Well, there is no other way of putting it – the Ron DeSantis campaign is in freefall. Months of dwindling polling numbers, subpar fundraising, staffing cuts and increasingly sceptical media coverage has left the campaign a shell of itself as it slips closer and closer to being dragged back into the main chasing pack of presidential hopefuls.

Seemingly, DeSantis has opted to get back to basics in an attempt to wrestle back some momentum. He has been largely camped out in Iowa for the last two weeks where he is pulling a classic early-state campaign move – visiting all 99 counties in the state. He and his wife, Casey, are bouncing from county fair to small-town diner to evangelical church, securing photo ops with local officials and small businesses whilst clearly still angling for the endorsement of Iowa governor Kim Reynolds. Casey DeSantis remains by his side at most events and is clearly seen as a major asset for the campaign, especially with an apparent lack of high-profile campaign surrogates.

DeSantis did have to return to national issues to address the latest indictment of Donald Trump, stating that he would end the “weaponization of government” as president. DeSantis, like many of the other candidates, is still trying to thread the needle between making the case against Trump and not angering his base – a task which has proved impossible so far.

Polling continues to slide for DeSantis, with him now sitting at just 14.1% in the FiveThirtyEight national average. There was a rare New Hampshire poll released this week courtesy of the NH Journal which is arguably his worst poll since he got in the race. He dipped to just 9%, a fall of 4 points from the previous (already weak) poll in June. In the poll he was tied with Chris Christie, whilst Nikki Haley reached 7%, Vivek Ramaswamy and Tim Scott hit 5% and Doug Burgum got 4%.

Even more damning was the fact that Trump actually dropped six points to 43% from the last poll, something that DeSantis failed to capitalise even as most other candidates are outperforming their national polling within the Granite State.

Whilst his position in New Hampshire seems perilous, DeSantis does at least seem to be holding up a little better in Iowa.

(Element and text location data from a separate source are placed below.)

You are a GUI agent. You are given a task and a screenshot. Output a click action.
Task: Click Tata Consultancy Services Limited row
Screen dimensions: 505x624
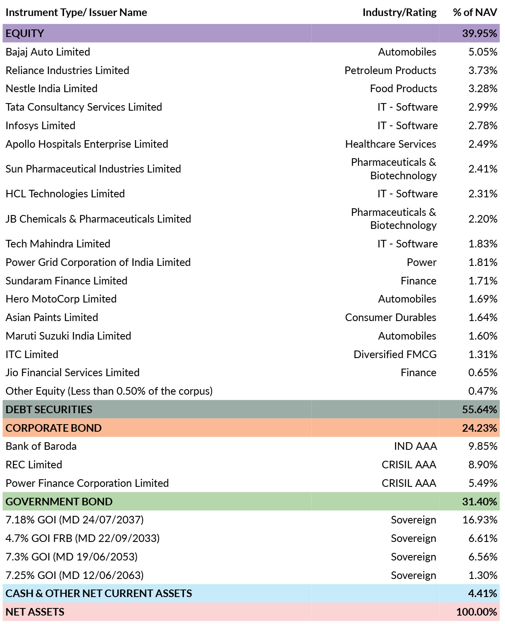click(x=251, y=107)
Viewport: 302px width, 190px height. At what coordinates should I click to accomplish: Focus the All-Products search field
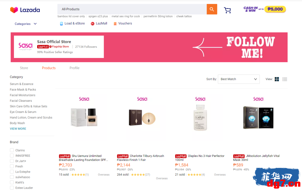tap(132, 9)
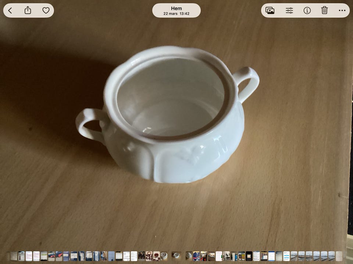353x264 pixels.
Task: Open the first harbor pier thumbnail
Action: (294, 256)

There has been a severe lack of high-quality polling of the race so far, but we did recently get a new Iowa poll from the New York Times/Siena College. They found Trump at 44% and DeSantis at 20% with Tim Scott moving into a decisive third on 9%. It is still far from ideal for DeSantis but is notably better than the potentially fatal positions he is in in New Hampshire as well as South Carolina.

We also saw a rare non-early state poll from Emerson College or Arizona. It demonstrated a major problem for DeSantis and the other challengers to Donald Trump. In the poll Trump received 58% whilst DeSantis hit just 11% with Chris Christie in third on 6%, mirroring other polling from other later states like Ohio and Michigan.

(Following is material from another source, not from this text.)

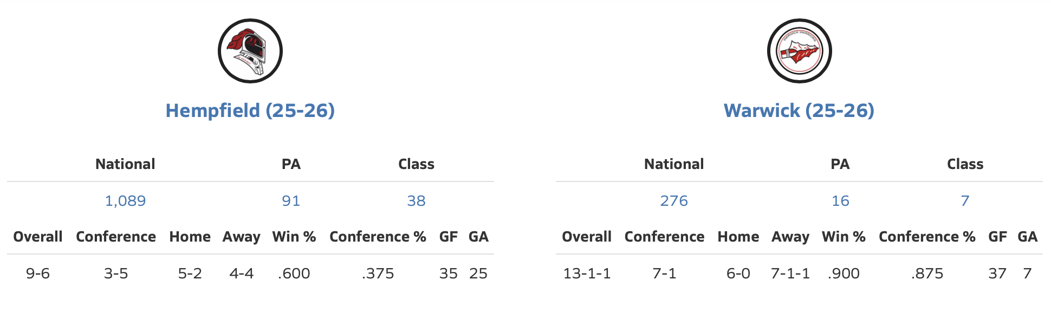
Task: Select Warwick's overall record 13-1-1
Action: coord(587,274)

The problem here is that in later primary states which will not see much campaign action until much deeper in the race, Trump defaults to a comfortable majority in polls, meaning that candidates planning to be in it for the long haul are going to have a tough time making a play and cannot rely on any inherent Trump scepticism. Months of campaigning in the early states have dragged Trump down into the 40s but that has taken an enormous weight of campaigning from so many candidates. This just not seem possible to replicate across dozens of later states.

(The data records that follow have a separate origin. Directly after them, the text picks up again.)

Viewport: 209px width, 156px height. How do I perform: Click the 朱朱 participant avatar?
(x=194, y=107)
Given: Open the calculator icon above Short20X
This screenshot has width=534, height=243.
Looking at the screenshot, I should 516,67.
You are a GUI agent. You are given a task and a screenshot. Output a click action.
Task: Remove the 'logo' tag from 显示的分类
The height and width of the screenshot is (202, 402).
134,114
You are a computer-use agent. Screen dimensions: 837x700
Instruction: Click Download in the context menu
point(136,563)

It is now a familiar story, but nothing that Ron DeSantis is doing is resonating with the Republican primary electorate right now and he continues to fall further behind Donald Trump. It seems inevitable that more state level polls will show DeSantis dropping into third over the next few weeks. We are now not far from the first primary debate and once that is out the way, the campaign intensity is only likely rise as we reach the autumn. We have almost reached crunch time for the DeSantis campaign.